▶ [Check your understanding]
• 1. In the text on lung stiffness and methacholine response below, rewrite the paragraph beginning "Another important limitation in our multivariate analyses" more briefly, keeping its main facts.
• 2. List every parameter that the text on lung stiffness and methacholine response below names as a measure of lung stiffness.

▶ [Text]
^^^^

Importantly, among all variables that are highly linearly correlated, LASSO typically selects only one, effectively simplifying the model by eliminating some variables. K was highly, and expectedly, correlated with Ers, H, and Est. Indeed, K being a volume-independent indicator of lung tissue elastance [13, 14], the lung feature it represents is somewhat embedded in any indicator of lung stiffness (Ers, H, and Est). The fact that LASSO selected K instead of these other colinear characteristics is interpreted herein as a sign that K better defines the feature of the lungs that is best associated with the methacholine response. Yet, it is acknowledged that K can be substituted by Ers, H, or Est in our analyses without losing much of the models predictability. This essentially means that although K was selected in our analyses, lung stiffness in general was strongly associated with the methacholine response, irrespective on how it was measured or the specific parameter that was used for appraising it (K, Ers, H, or Est).

Another important limitation in our multivariate analyses is that the significant effect of stiffness was driven by mouse strains. This group effect is consistent with our two previous studies [6, 8], showing high lung elastance and low methacholine responsiveness in C57BL/6 mice and, inversely, low lung elastance and high methacholine responsiveness in BALB/c mice. However, it also implies that what we are reporting herein are mere associations. Any other features than lung stiffness that are strikingly different between these two mouse strains may potentially explained, partially or totally, their markedly different levels of response to methacholine.

We thus proposed that the greater lung tissue compliance of BALB/c mice predisposes to excessive airway narrowing because it reduces the load impeding smooth muscle shortening, which may then yield a catastrophic response to methacholine when combined with other ‘asthmatic’ lung alterations (Fig. 2). Inversely, the stiffer lung tissue of C57BL/6 mice should protect against airway narrowing by increasing the load impeding smooth muscle shortening, thereby mitigating the methacholine response, especially in the context of experimental asthma.

The catastrophic response to nebulized methacholine in BALB/c mice with experimental asthma stems from a more compliant lung tissue, conspiring with inflammatory obstruction during smooth muscle shortening to promote excessive luminal airway narrowing. Spring thickness represents parenchymal lung stiffness. Mucus/inflammation, lamina propria and muscle are yellow, grey, and black, respectively

It is worth mentioning that human asthma is not typically associated with altered lung tissue compliance. Exceptions exist though. More persistent and severe asthma, often in the elderly, is sometimes associated with increased lung compliance [27,28,29,30,31,32]. Perhaps the BALB/c would be a good choice of mouse strains for studying hyperresponsiveness in this subgroup of asthmatics, or in subgroups presenting emphysema, such as in patients with an asthma-COPD overlap syndrome. Nonetheless, an important cause of hyperresponsiveness in BALB/c mice with experimental asthma may be irrelevant to hyperresponsiveness in most asthmatic individuals. This also suggests that even if a specific trait, such as hyperresponsiveness, resembles human asthma in a mouse strain, the underlying causes are not necessarily the same.

^^^^

▶ [Information provided]
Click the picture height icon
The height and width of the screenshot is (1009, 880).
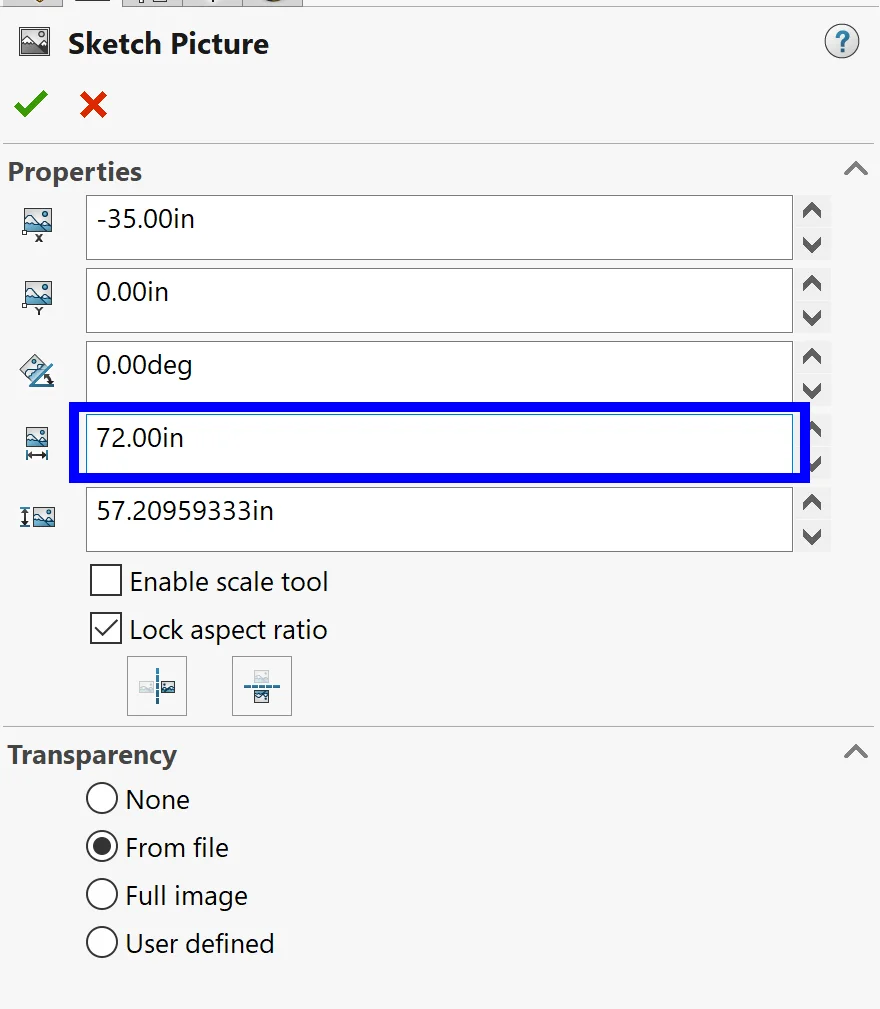[37, 517]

^^^^

▶ [Solutions to the tasks]
• 1. A key limitation of the multivariate analyses is that mouse strain drove the significant effect of stiffness. This matches two earlier studies: C57BL/6 mice showed high lung elastance with low methacholine responsiveness, and BALB/c mice showed the reverse. The findings are therefore only associations, since other marked differences between the two strains could partly or fully explain their different responses to methacholine.

• 2. K, Ers, H, Est